**WORK TO COMPLETE:**
Collect every line in the entries below that contains the string "width", matching case exactly.

**RECORD LIST:**
::::

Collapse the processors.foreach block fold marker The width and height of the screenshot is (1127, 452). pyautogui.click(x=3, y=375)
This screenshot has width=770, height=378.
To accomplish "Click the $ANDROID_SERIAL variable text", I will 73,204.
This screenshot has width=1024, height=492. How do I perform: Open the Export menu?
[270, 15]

::::

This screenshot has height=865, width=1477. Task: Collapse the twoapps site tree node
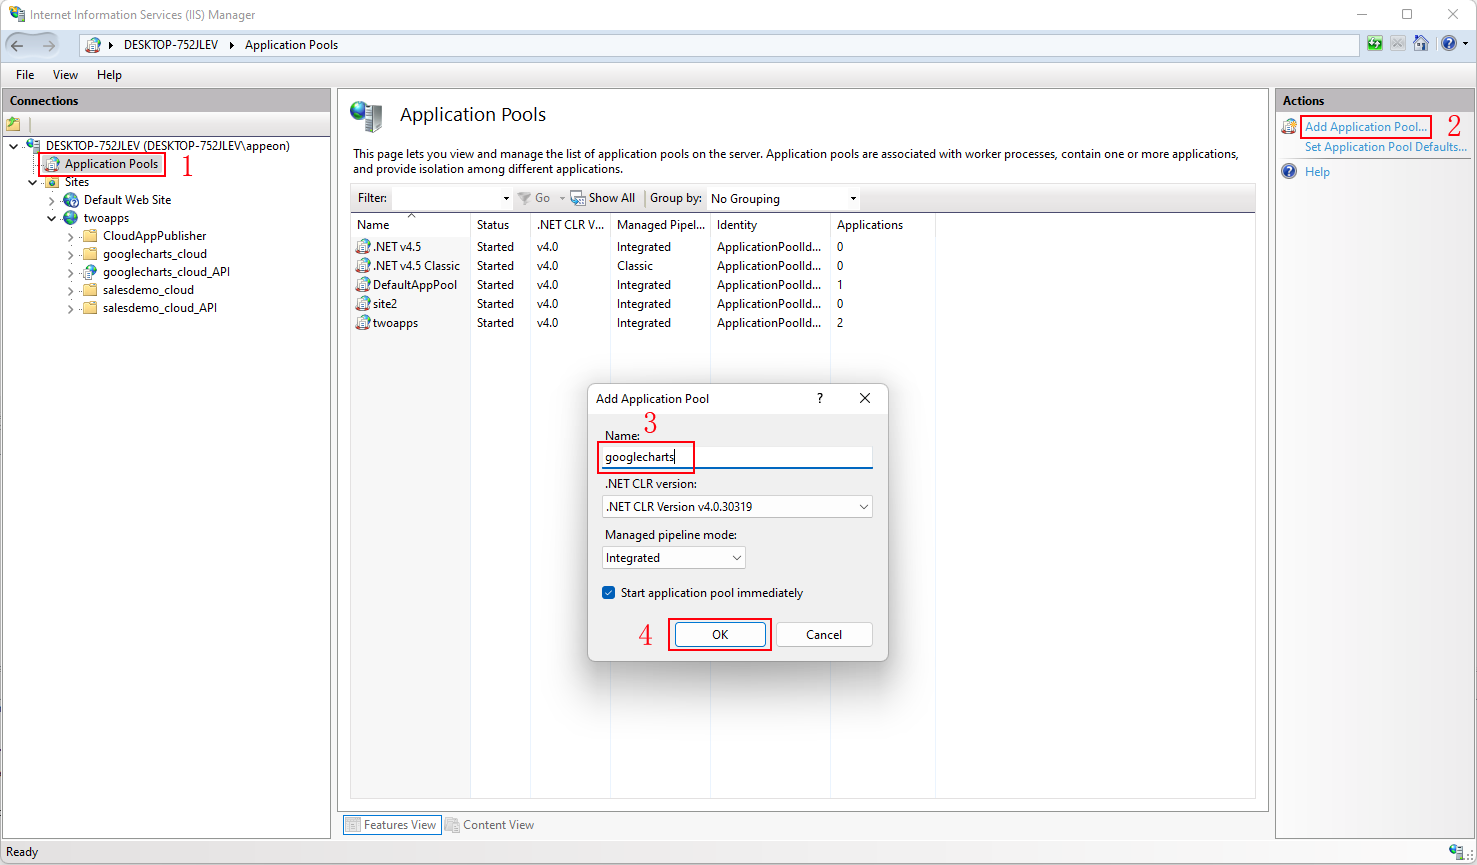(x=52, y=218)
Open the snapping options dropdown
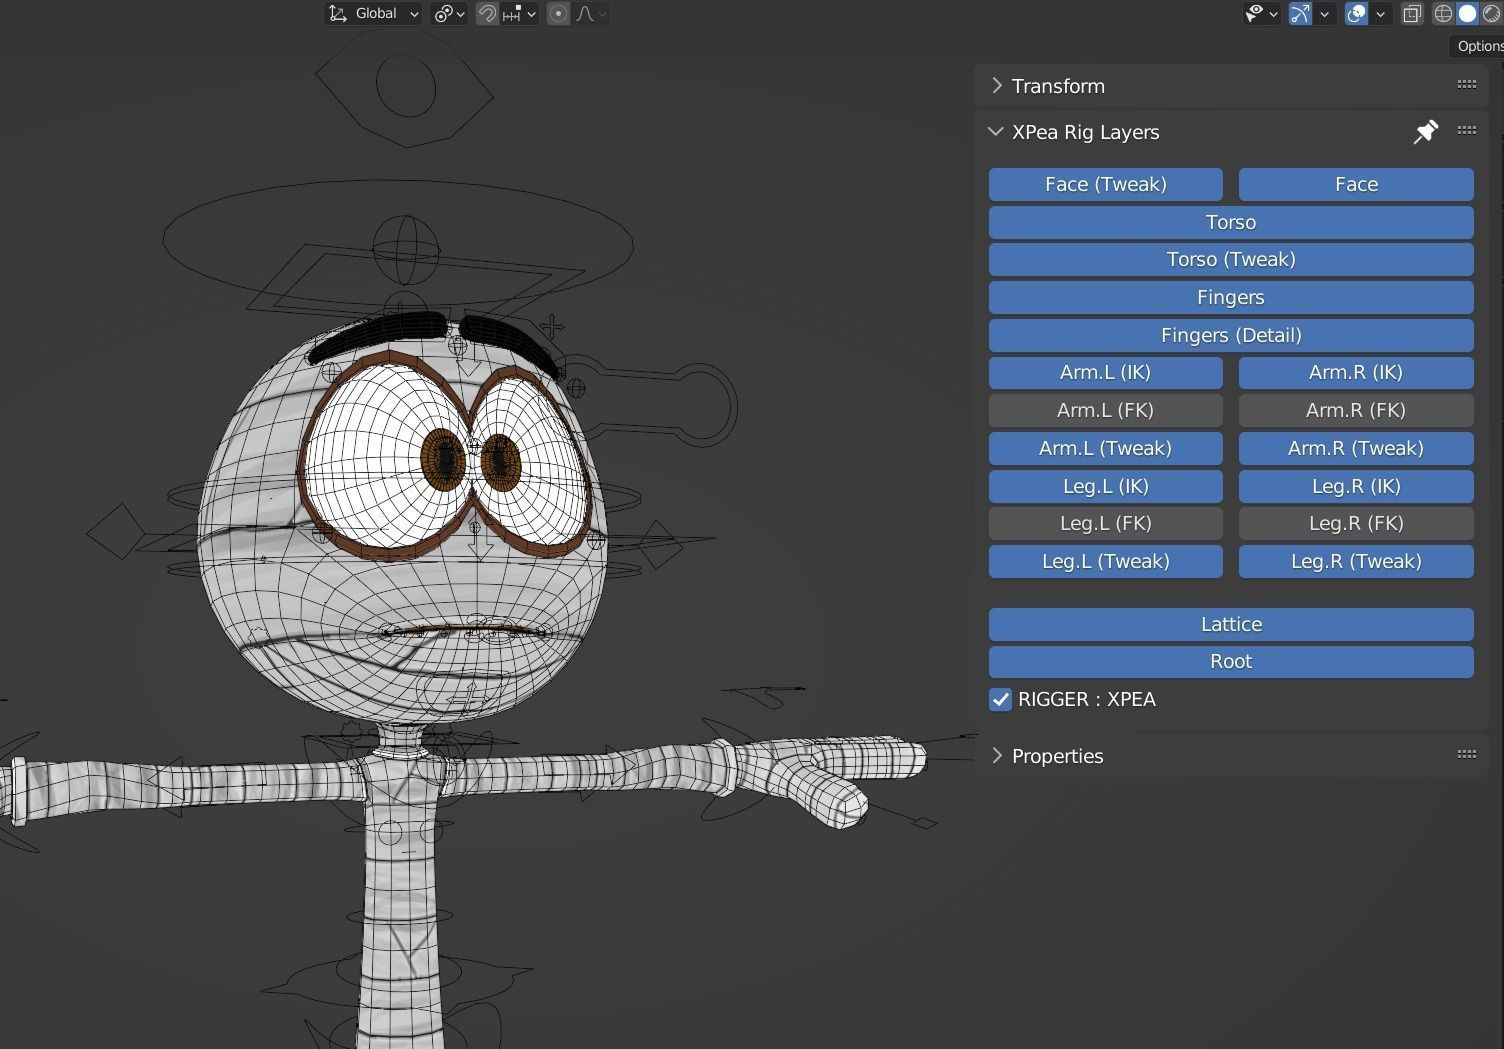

::::

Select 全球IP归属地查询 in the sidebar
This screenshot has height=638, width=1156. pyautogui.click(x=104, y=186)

::::

**CORRECT RESPONSE:**
Collapse the processors.foreach block fold marker The width and height of the screenshot is (1127, 452). pyautogui.click(x=3, y=375)
This screenshot has width=770, height=378.
This screenshot has width=1024, height=492. How do I perform: Open the Export menu?
This screenshot has height=865, width=1477. Task: Collapse the twoapps site tree node
This screenshot has height=638, width=1156. pyautogui.click(x=104, y=186)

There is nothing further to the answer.